That’s how we come to the final part of the book. The biggest and most aggravating Deus Ex Machina, since the Harry Potter and the Resurrection Stone. A perfect book, this is not. The best book I’ve read thus far in my life, absolutely. For all her flaws, Charlotte Brontë managed to create a window into another person’s life. By the end of the book, I was happy to reach an end. The first time in my life where I wanted the story to end, not to ease my torment, but to satisfy an underlying need for closure. My gluttonous want for more material be damned. Which is usually the case of me craving more. This time, though, I wanted Jane to live happily ever after. Did she get it at the cost of who she was? It’s debatable. If she had ended up with someone or ended up alone, I honestly believe Jane Eyre would have found the harmony that can befall someone in love, for the sake of needing to be accepted. And isn’t that what we all want?
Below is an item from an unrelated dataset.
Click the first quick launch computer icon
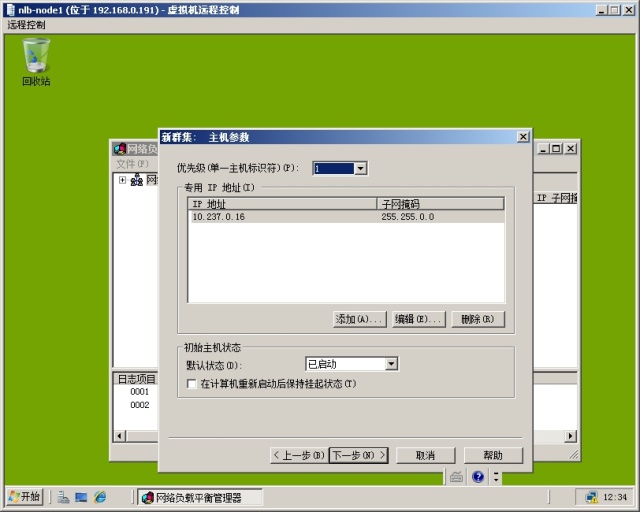Screen dimensions: 640x512 (x=62, y=497)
I gave this book a solid recommendation to anyone looking to live another’s life. I also want to deter people from reading this because of the amount of gravity and verbosity in words that could have been shallow and easy. But I do at least recommend that you ask someone to tell you all about it. I promise you, even a retelling of this book will leave you hooked. Will leave you saying ‘Wow!’. I, personally, can’t wait to read Charlotte Brontë’s second novel: Wuthering Heights.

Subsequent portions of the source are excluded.